A pair of mini-toothbrushes. A set of kids’ socks, fresh from the dryer. It’s often the tiniest things in the debris field of a failed relationship that trigger the most pain.
Bradley Cooper clearly believes this, and repeatedly goes for the smaller-scale choice in Is This Thing On?, his third feature as director — a deeply felt film about one teetering marriage, and a work whose power sneaks up on you slowly.
And Cooper the director includes Cooper the actor in that strategy, opting to play a secondary role and let his stars, Will Arnett and Laura Dern, shine. Which they certainly do. Rarely does a foundering relationship seem so naturally observed, and so lacking in forced drama or artifice.
Photo: AP
Arnett, who co-wrote here, plays Alex Novak, a name that seems to epitomize everyday-ness. Alex is a suburban New York dad who works in finance. His wife Tess (Dern) is a former Olympic volleyball player who’s traded glory on the court for domestic life, running a household of two 10-year old sons — “Irish twins” — and one dog.

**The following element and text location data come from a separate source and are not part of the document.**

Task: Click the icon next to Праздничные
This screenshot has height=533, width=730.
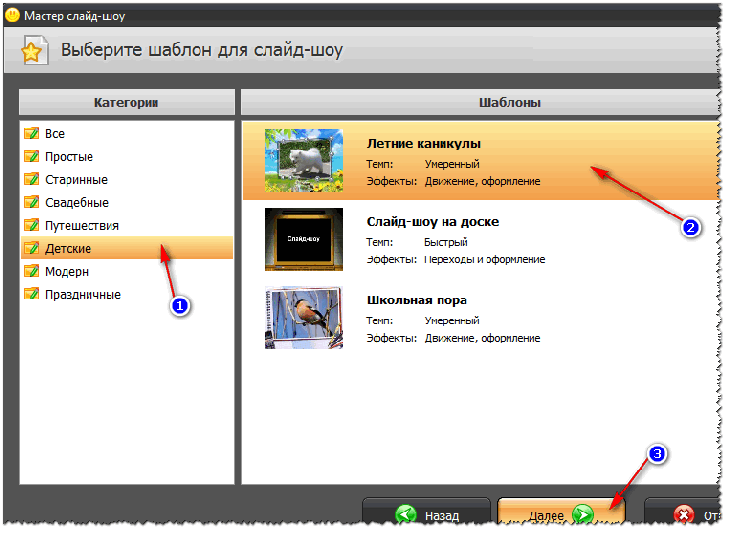Action: (32, 295)
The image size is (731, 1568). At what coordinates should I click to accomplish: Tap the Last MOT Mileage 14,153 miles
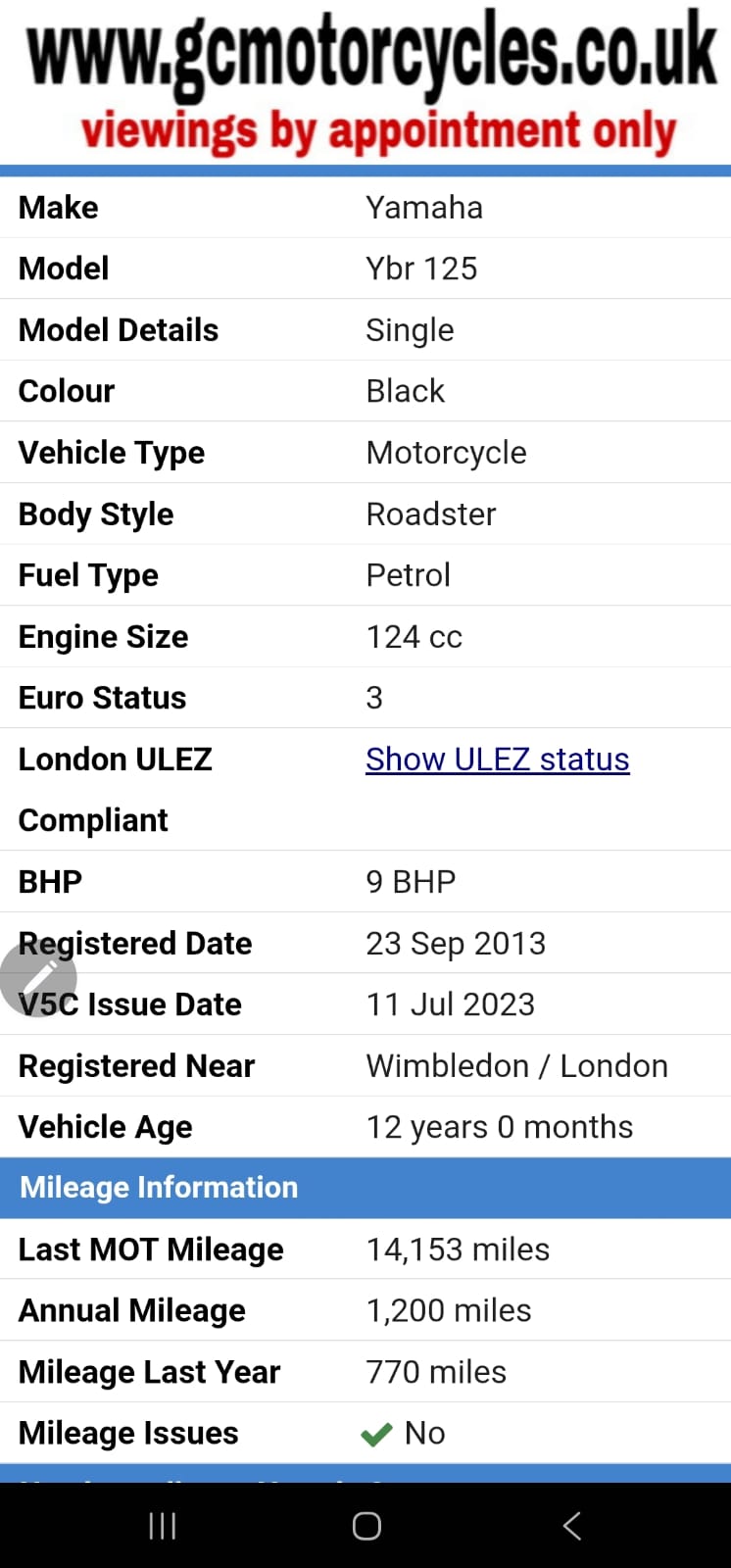coord(458,1250)
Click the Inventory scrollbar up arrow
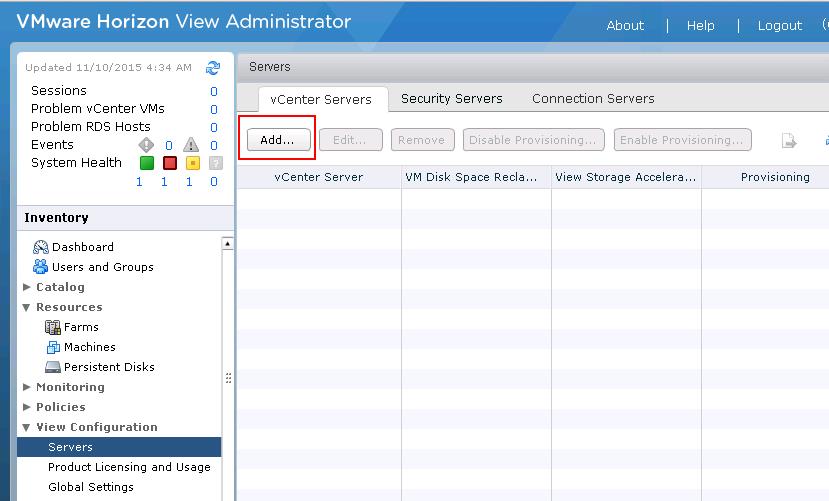Screen dimensions: 829x501 [228, 244]

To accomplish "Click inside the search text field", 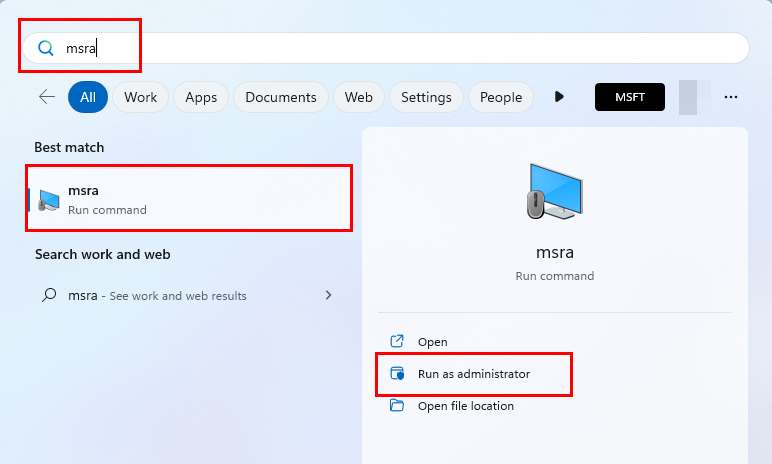I will pyautogui.click(x=400, y=48).
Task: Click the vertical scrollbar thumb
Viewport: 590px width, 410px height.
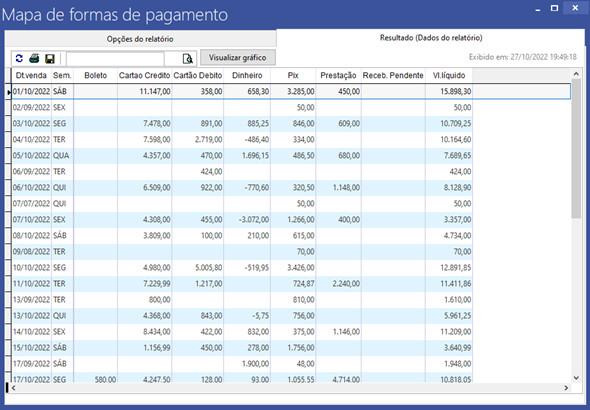Action: (576, 149)
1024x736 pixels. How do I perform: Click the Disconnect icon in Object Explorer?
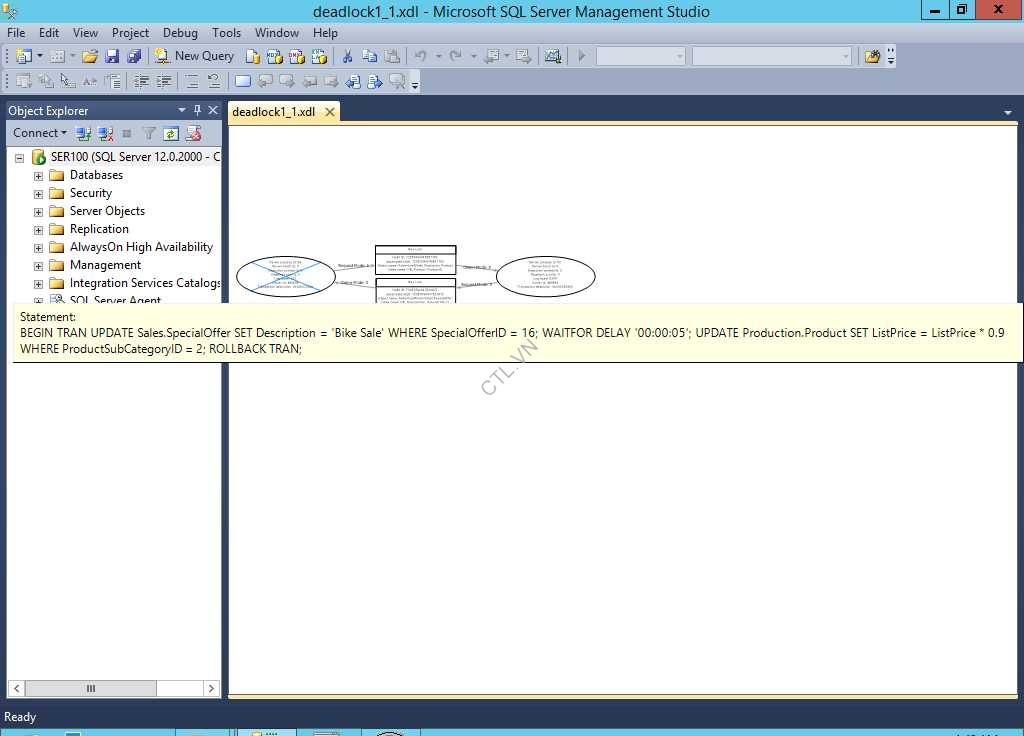pyautogui.click(x=105, y=133)
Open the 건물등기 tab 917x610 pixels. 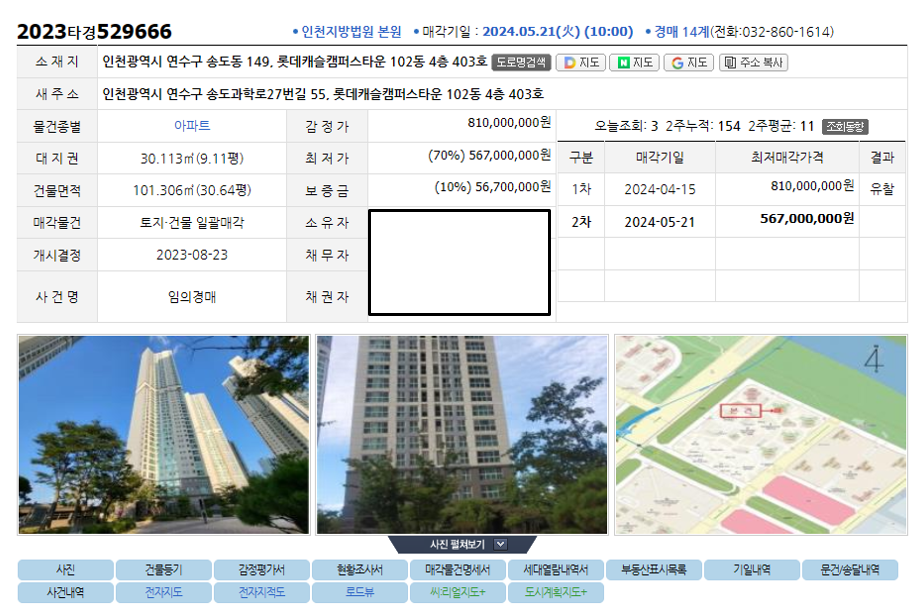(x=164, y=570)
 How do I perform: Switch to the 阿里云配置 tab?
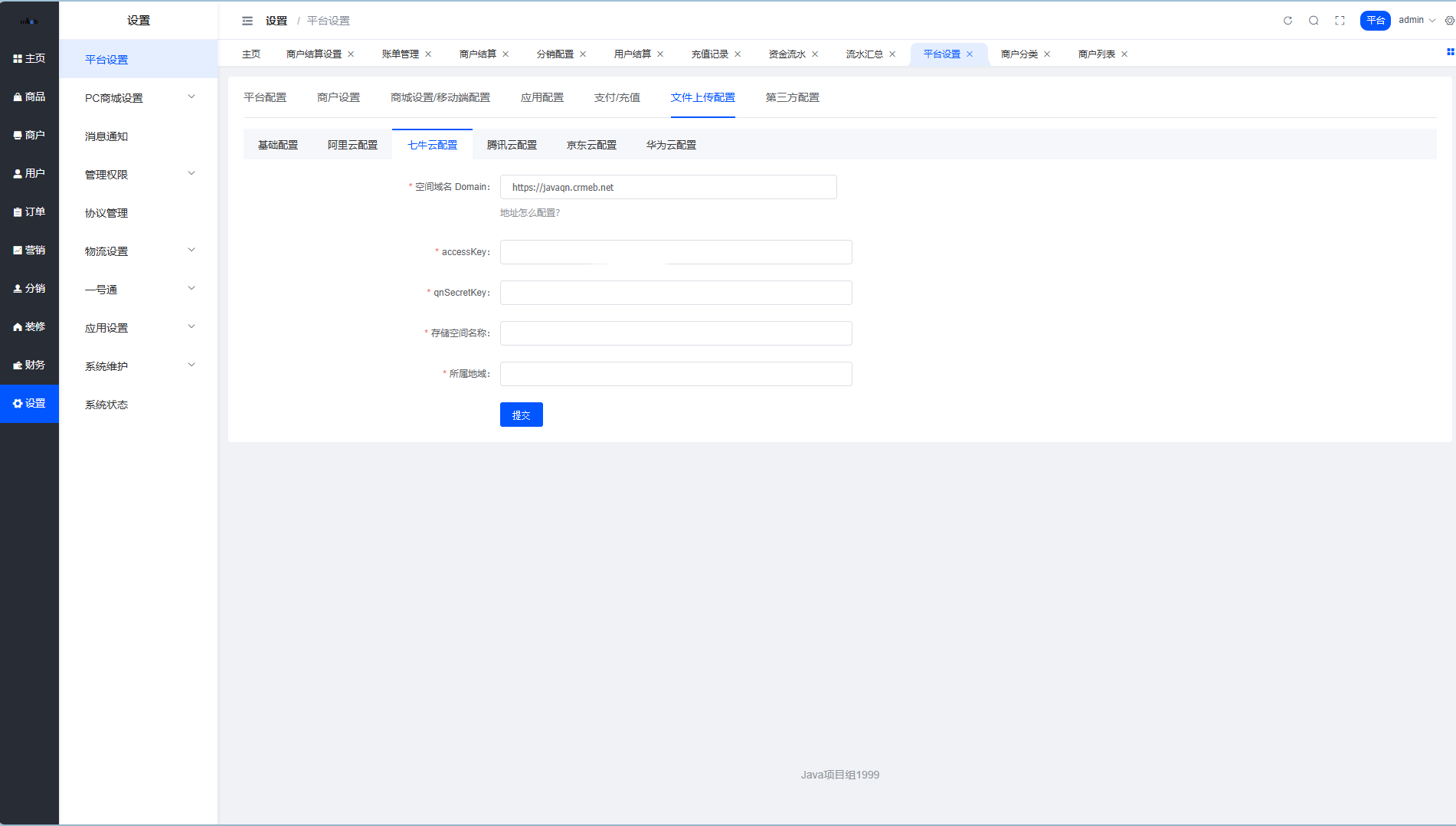point(352,145)
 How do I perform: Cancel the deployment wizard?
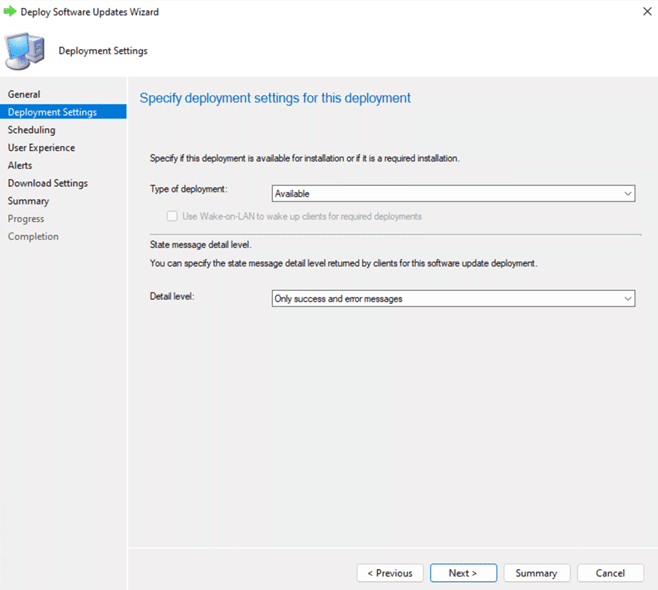(x=610, y=573)
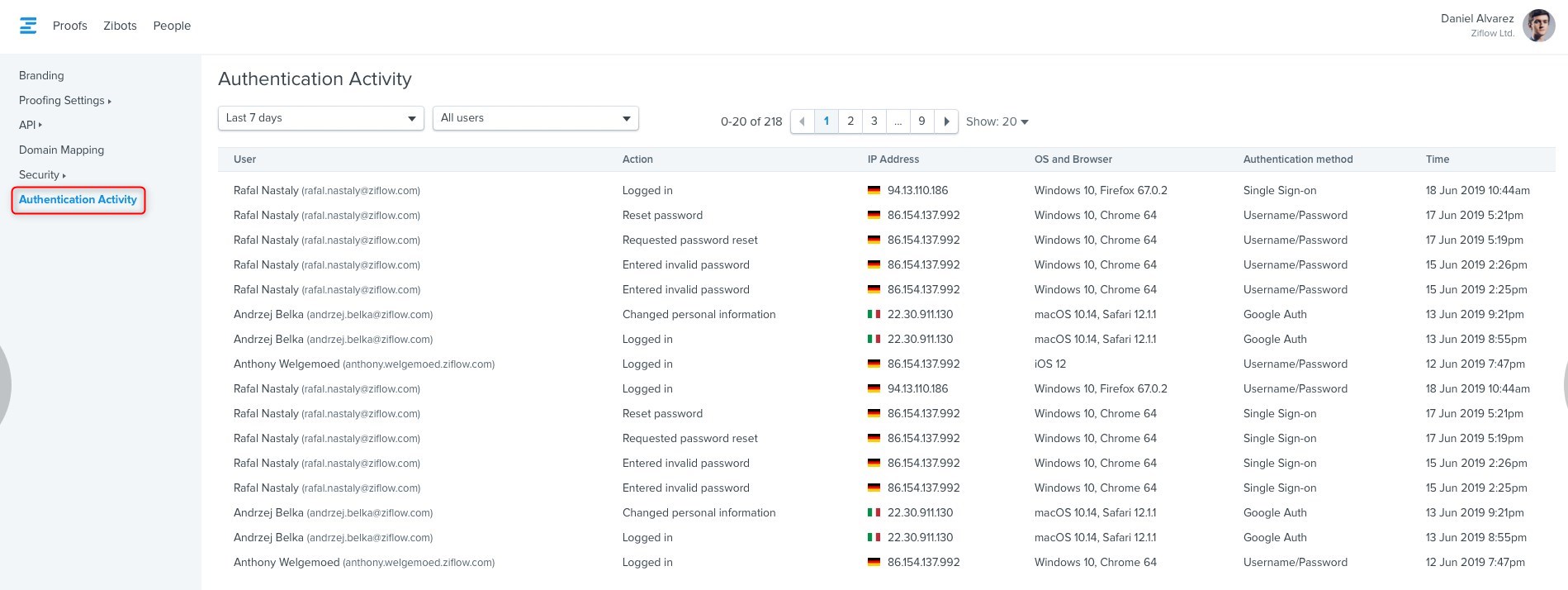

The demise of their marriage comes right at the beginning. “We need to call it,” Tess says one night, brushing her teeth. “I think so too,” Alex says, just as sensibly.
Keeping it all amicable, they say nothing to their best friends, Balls (Cooper) and Christine (Andra Day) as they arrive for a “last hurrah” dinner party. In any case, Balls, an actor scraping by on small jobs, sucks up most of the air in the room, what with his copious facial hair and jovial clumsiness (we first meet him falling flat on his face, spilling a large carton of oat milk).
Photo: AP
Later, accompanying Tess to her commuter train back to the burbs, Alex almost hops on himself — he forgets he’s now living in the city, on his own. Wandering later through the streets, he tries to stop for a drink at a comedy club. But there’s a US$15 cover charge and he doesn’t have cash. The only choice is to put his name on the open mic list.
This is a fictionalized version of the Comedy Cellar, a place Cooper knows well, and where Arnett tried out material for weeks, (Real-life manager Liz Furiati makes an appearance, and comedians Jordan Jensen, Chloe Radcliffe and Reggie Conquest play club regulars.) Alex has no idea what to do when he steps up to the mic. He just wanted that drink.
“I think I’m getting a divorce,” he says, to awkward titters, the camera keeping him in tight profile throughout. “What tipped me off is that I’m living in an apartment on my own.”
The story is based on the true tale of Joseph Bishop, a pharmaceutical representative in Manchester, England, who some 25 years ago found himself falling into standup comedy — because, yes, he couldn’t scrape up the cover charge. Bishop, too, was going through a breakup, and found the standup routines a form of therapy.
Alex goes back again, and again. Meanwhile, he and Tess are trying to settle into separate lives. The sadness pops up at odd moments. The act of folding his visiting sons’ laundry makes Alex tear up. The same happens to Tess when, visiting Alex’s apartment one day, she spies the kids’ little light-up toothbrushes in his bathroom.
Alex’s friends and family have differing reactions to news of his unexpected foray into comedy. His mother, a delightful Christine Ebersole, has the best response: “I had no idea your life was so bad!”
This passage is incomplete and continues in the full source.